Show that $xy/z$ is constant given conditions on $xy$ and $y/z$. 
If $xy$ is constant whenever $z$ is constant,
and $y/z$ is constant whenever $x$ is constant, then show that $xy/z$ is constant.

My work: Write $xy = a$, $y/z = b$. Then
$$xy^2/z = ab, \ \ \ xz = a/b.$$
Any help?
Remark: This shows up in physics when I'm trying to derive the ideal gas equation from Boyle and Charles' laws ($PV =$ constant and $V/T =$ constant).
 A: If $y=z=\frac1x$, then $xy$ and $\frac yz$ are constants. However,$$\frac{xy}z=x,$$which will not be constant unless $x$ itself is constant.
A: If $xy$ is constant and $z$ is constant, then $\frac{xy}{z}$ must also be a constant.
This is because if $xy = p$ and $z = q$ where $p, q$ are constant, $\frac{xy}{z} = \frac{p}{q}$, and $\frac{p}{q}$ is constant since $p, q$ are constant.

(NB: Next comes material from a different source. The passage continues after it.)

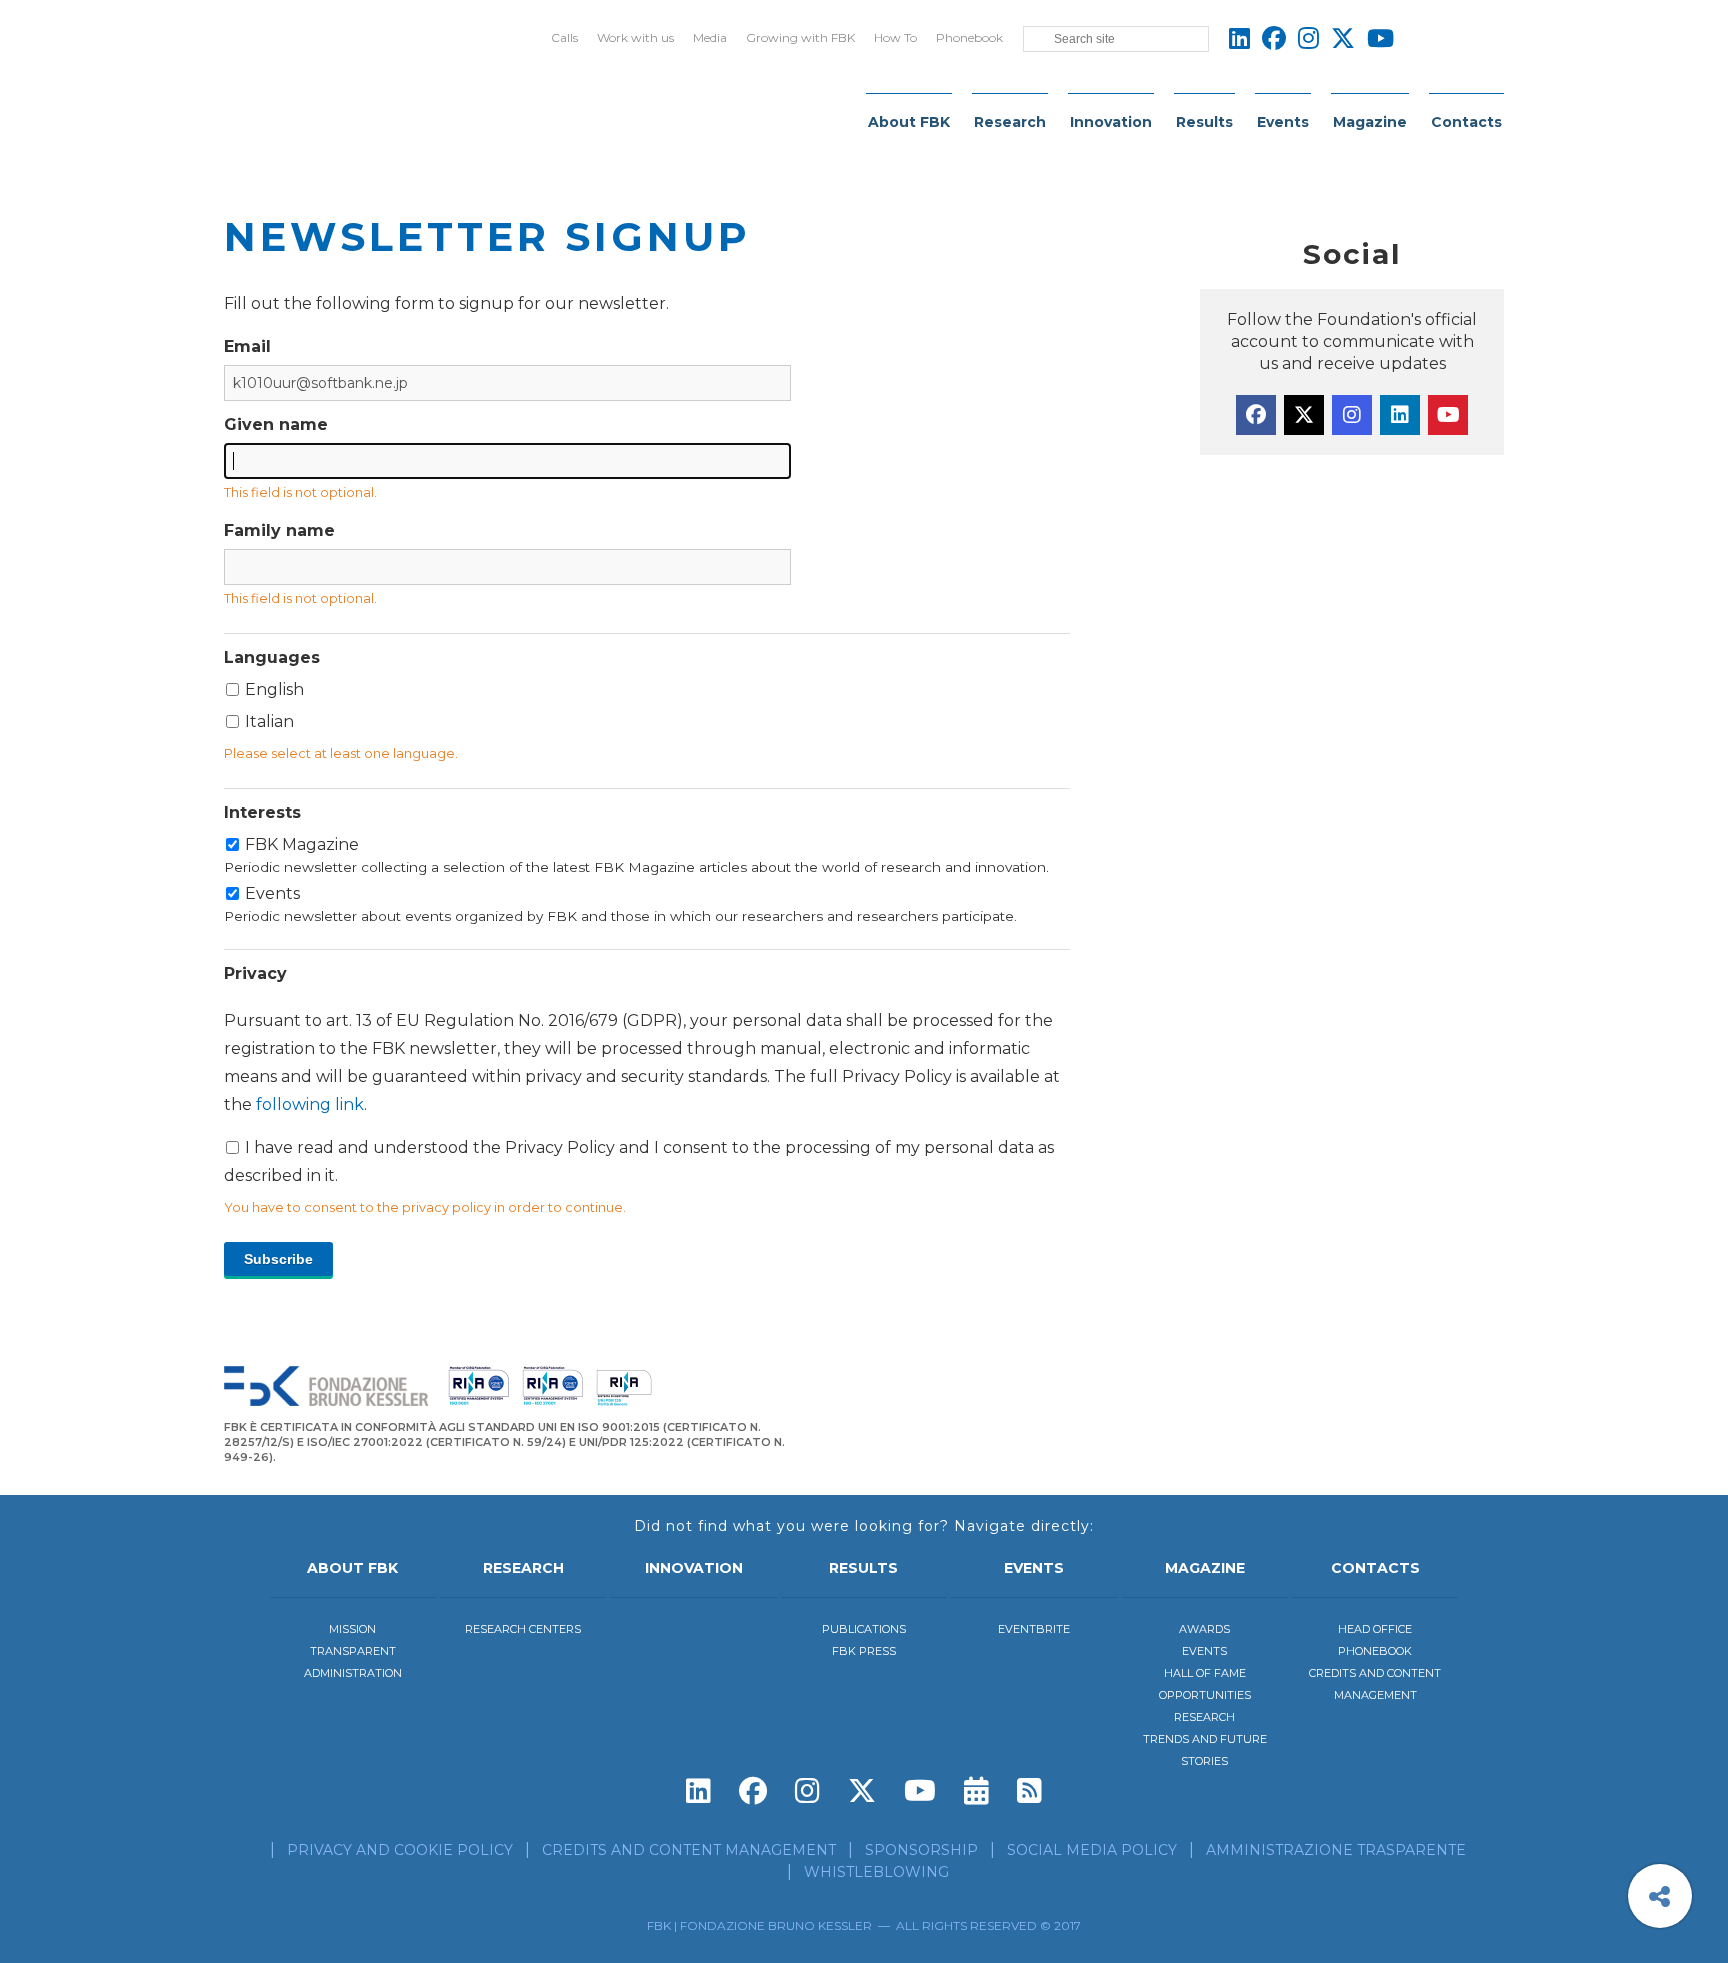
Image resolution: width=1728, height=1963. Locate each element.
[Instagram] (1352, 415)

A: My interpretation is that $x, y, z$ are independent, but happens that $xy$ depends only on $z$ and $y/z$ depends only on $x$. Then we write
$$\tag{1}  xy = f(z), y/z = g(x)$$
for some functions $f, g$.
A priori, $xy/z$ is a function of $3$ variables and we want to show that it is constant. Since
$$ f(z)/z =\frac{xy}{z} = x g(x),$$
One sees that the expression is independent of $x, y$ and $y, z$. Thus it is independent of $x, y, z$ and thus is a constant.
A: If $\dfrac {xy}{z}$ is constant and $ xy$ is also constant then  $z$ is constant.

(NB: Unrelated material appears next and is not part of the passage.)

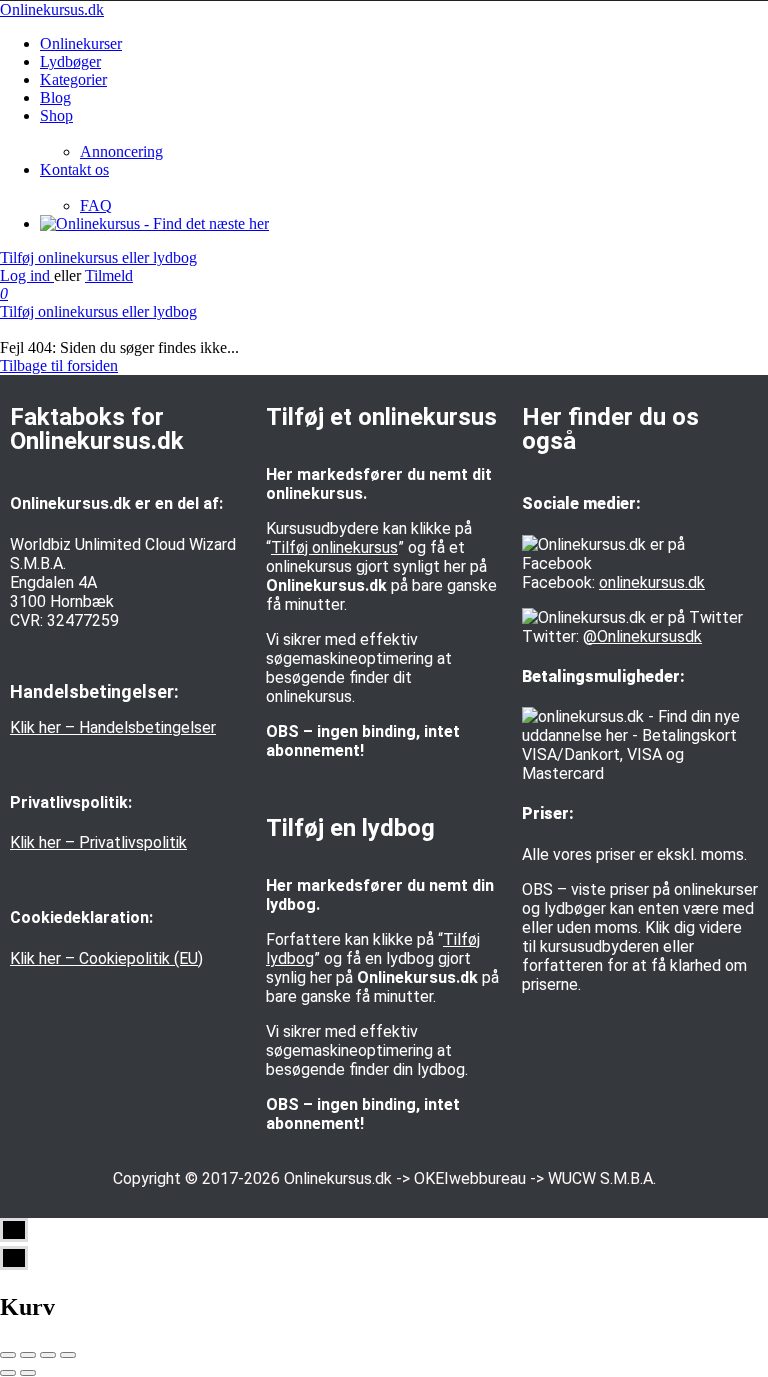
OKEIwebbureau (470, 1178)
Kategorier (73, 79)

If in addition $\dfrac{y}{z} $ is also constant, $y,$ and so $(x,y,z)$ are all constants.
Note from Physics about ideal gas Law proportionalities not exactly.
When T is constant pressure  P is proportional to 1/V ( Boyle), and when volume V is constant P is proportional to temperature T (Gay-Lussac) and when  P is constant V is proportional to T (Charles).
When combined $\dfrac{PV}{T}$ is a new constant.